====== Dataset excerpts ======

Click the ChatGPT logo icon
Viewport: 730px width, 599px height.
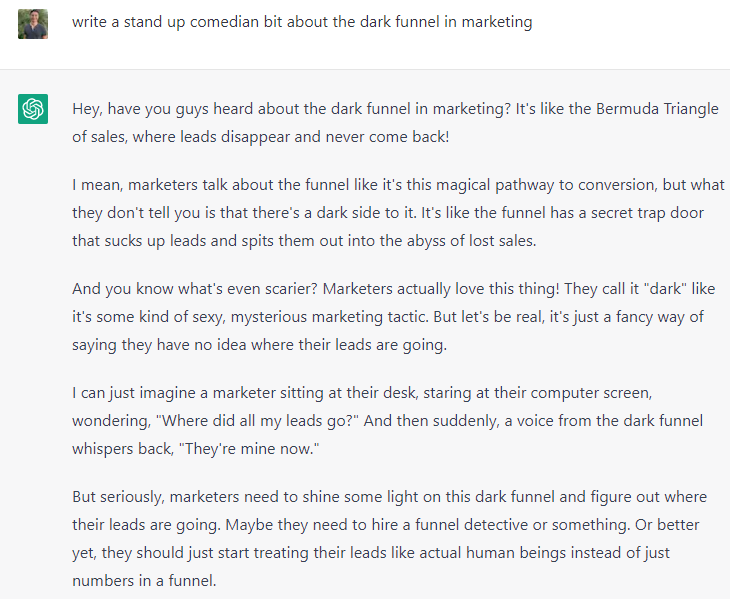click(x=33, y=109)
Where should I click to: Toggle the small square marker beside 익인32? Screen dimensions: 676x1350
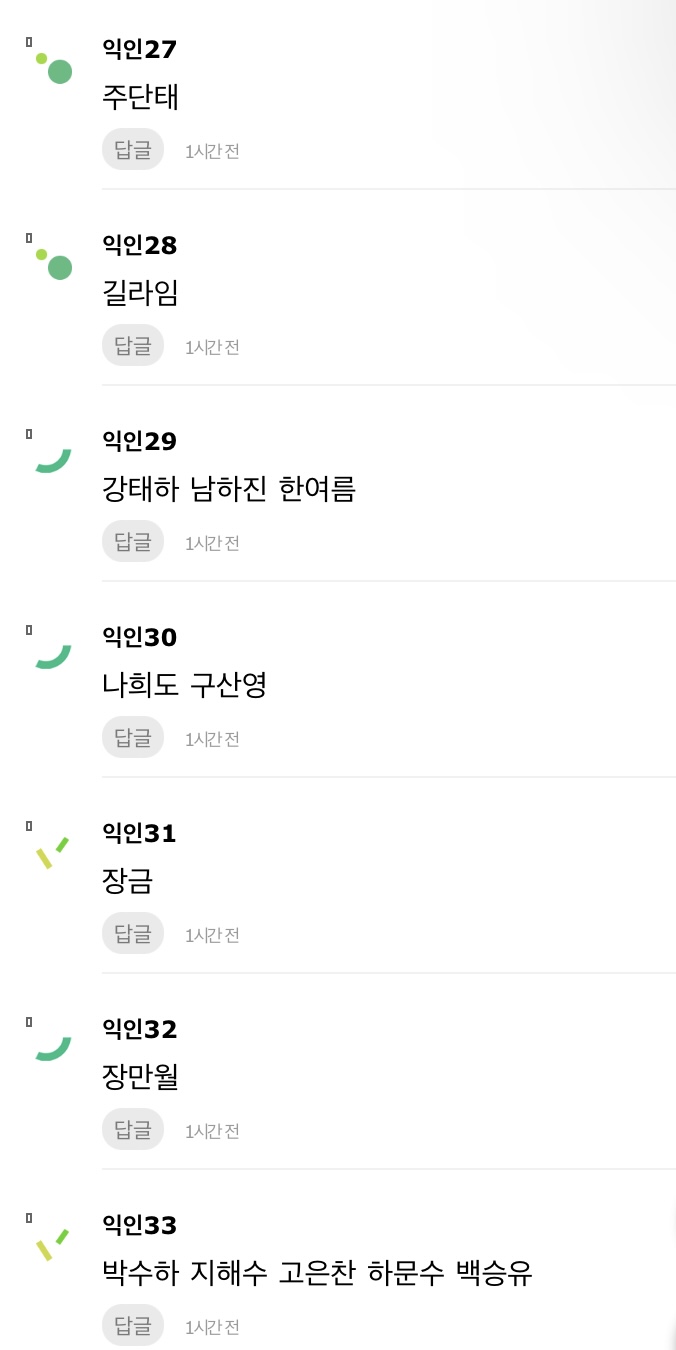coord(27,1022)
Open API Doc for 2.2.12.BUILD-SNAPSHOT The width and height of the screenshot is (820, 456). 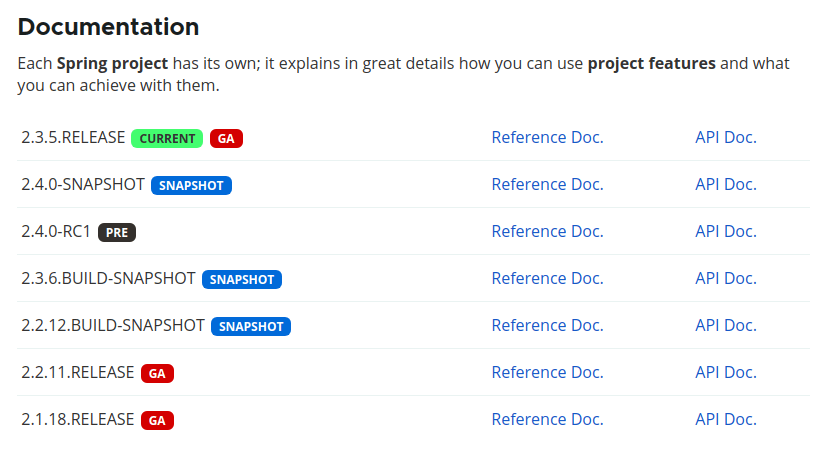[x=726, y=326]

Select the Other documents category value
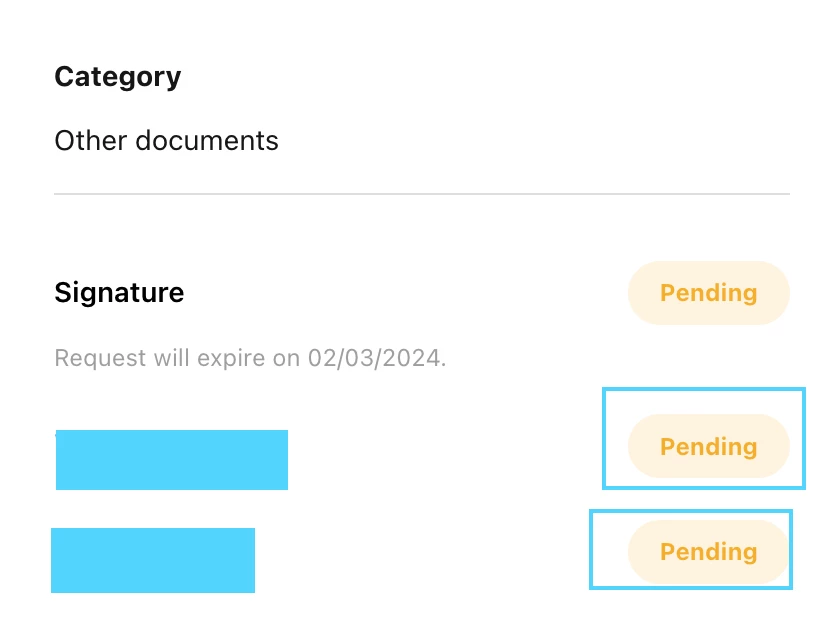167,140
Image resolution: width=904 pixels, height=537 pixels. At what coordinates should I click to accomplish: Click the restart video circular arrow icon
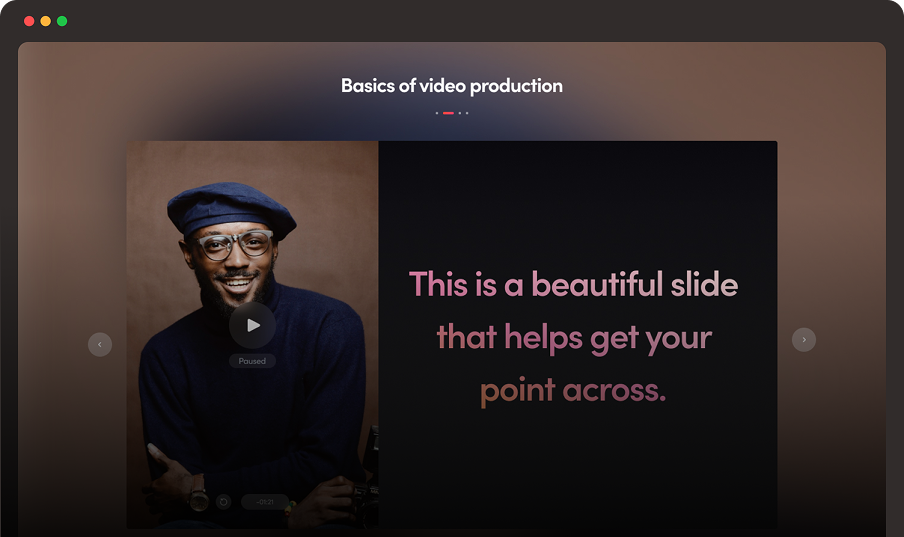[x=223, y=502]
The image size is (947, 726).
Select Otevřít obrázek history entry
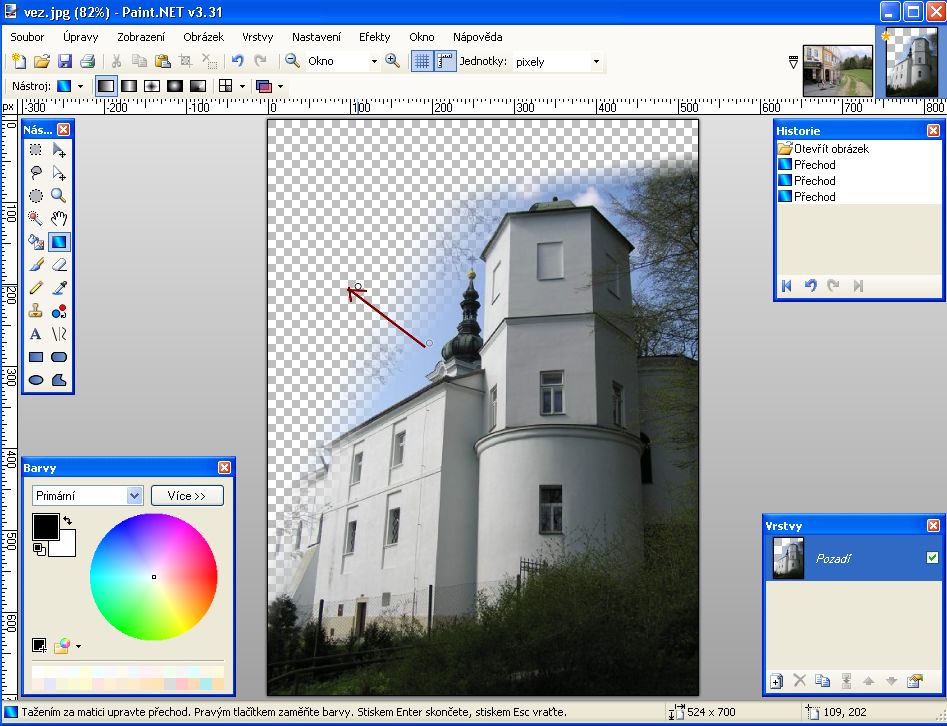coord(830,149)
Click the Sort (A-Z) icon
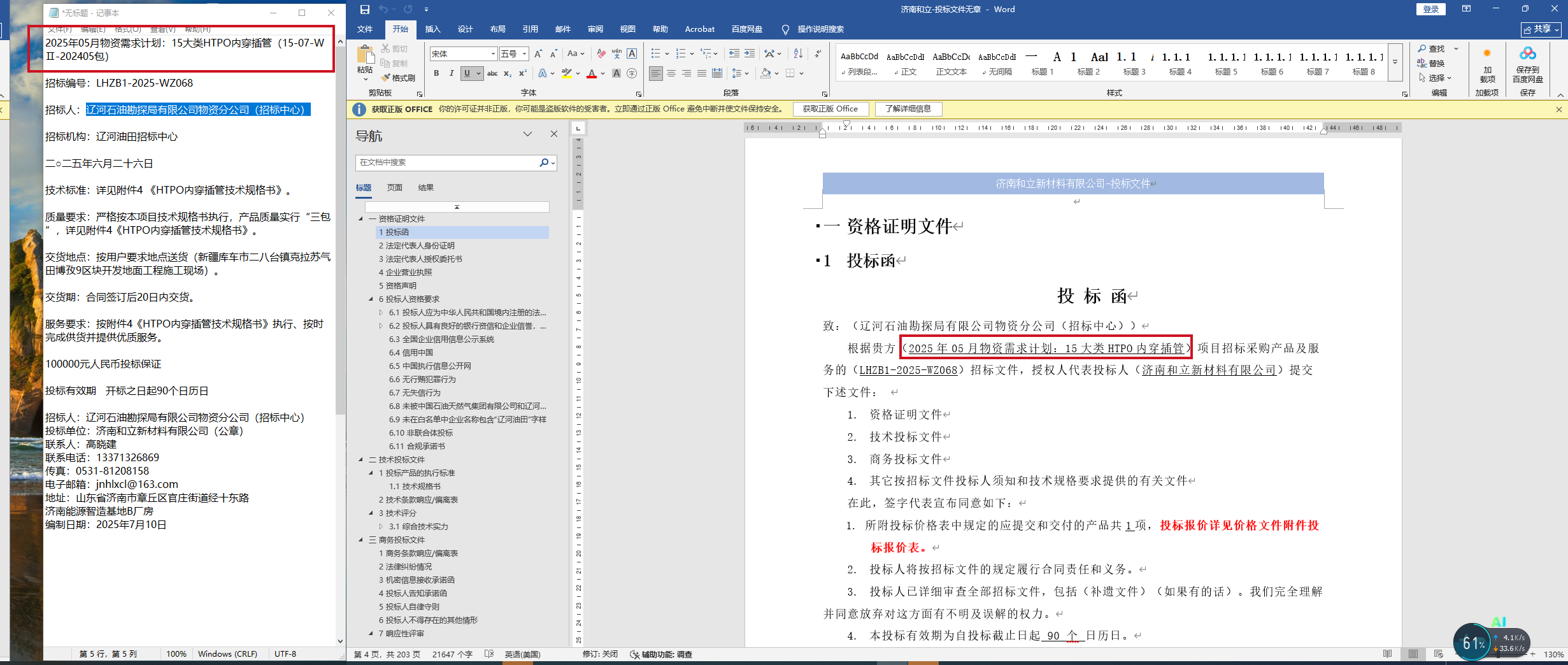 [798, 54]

======

Every line from the one holding "Image resolution: width=904" through the end of the records above must be reproduced verbatim, pictures excepted.

Image resolution: width=904 pixels, height=537 pixels. At what coordinates should I click to accomplish: Click the restart video circular arrow icon
[x=223, y=502]
The image size is (947, 726).
Select Otevřít obrázek history entry
coord(830,149)
Click the Sort (A-Z) icon
 [798, 54]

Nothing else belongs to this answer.